Ethanol: A Lethal Injection For Tumors (acsh.org)
Scientists have known for some time that ethanol can kill cancer cells, but several limitations held it back from becoming a broadly used treatment. A team at Duke University has recently developed a new type of ethanol solution that can be injected directly into a variety of tumors to potentially offer a new, safe, and cheap form of cancer treatment. From the article: The authors were already aware of a therapy known as ethanol ablation. If ethanol (the type of alcohol found in your favorite adult beverages) is injected into a tumor, it destroys proteins and causes the cells to dehydrate and die. Ethanol ablation is used to treat one type of liver cancer, and its success rate is similar to that of surgery. Better yet, it costs less than $5 per treatment. Ethanol ablation faces several limitations. First, it only works well for tumors that are surrounded by a fibrous capsule. Second, it requires large amounts of ethanol, which can damage nearby tissue as it leaks out. And third, it requires multiple treatments. To overcome these hurdles, the authors mixed ethanol with ethyl cellulose, creating a solution that when injected into the watery environment of a tumor turns into a gel, which remains close to the injection site. After they practiced injecting their solution into imitation tumors (what they called "mechanical phantoms"), the authors turned to a hamster model. The team induced the formation of oral cancer (specifically, squamous cell carcinoma) in hamster cheek pouches by rubbing them with a carcinogen called DMBA. After about 22 weeks, tumors (without capsules) formed. In the control group, tumors were injected with pure ethanol. The results were not good. After seven days, 0 of 5 tumors regressed completely. (Tumors injected with a large amount of ethanol -- four times the volume of the original tumor -- performed better: 4 of 12 regressed completely.) The results for the ethanol gel were far superior. After seven days, 6 of 7 tumors regressed completely. (By the eighth day, all 7 tumors were gone, for a cure rate of 100%.)
If I had terminal cancer I'd take highly experimental over certain death, you're only risk averse when it usually ends well. When it'll end badly you're ready for any "Hail Mary" save. {...} but any reasonable experiment I'd be in on...

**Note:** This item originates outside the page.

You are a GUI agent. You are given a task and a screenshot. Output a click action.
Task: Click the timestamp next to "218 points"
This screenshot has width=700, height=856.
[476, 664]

Also, from what I've heard (disclaimer: oncology is not my speciality), patient close to the end also tend to have altruistic views :
even if it doesn't end up saving *them personally*, taking an experimental treatment might still help advance the science and who knows who might end up being saved later thank to what was learned by this experimental treatment.
Some are thus happy to save any live, even if it ends up not being their own.
seems like the worst that can happen here is that you get mighty drunk, granted I've had bad hangovers but I'd rather go out drunk as a skunk than wait for the cancer to get me.
The doses needed to be injected without this "gel improvement" are usually massive.
It's not only getting drunk/hangover from what leaks in the general blood stream system.
It's alcohol still being at very high level nearby the tumor and destroying healthy tissue and organs around the tumor
(painful, problematic and potentially dangerous).
Akin to a badly calibrated radiation therapy.
i.e.: you're literally burning the patient in this failure mode (though think "chemical" burn rather than garden variety of fire)
The potential of this gel is similar to what computer modelling helped improve radiation therapy.
Making sure the treatment arrives exactly where it should, and is only working where needed.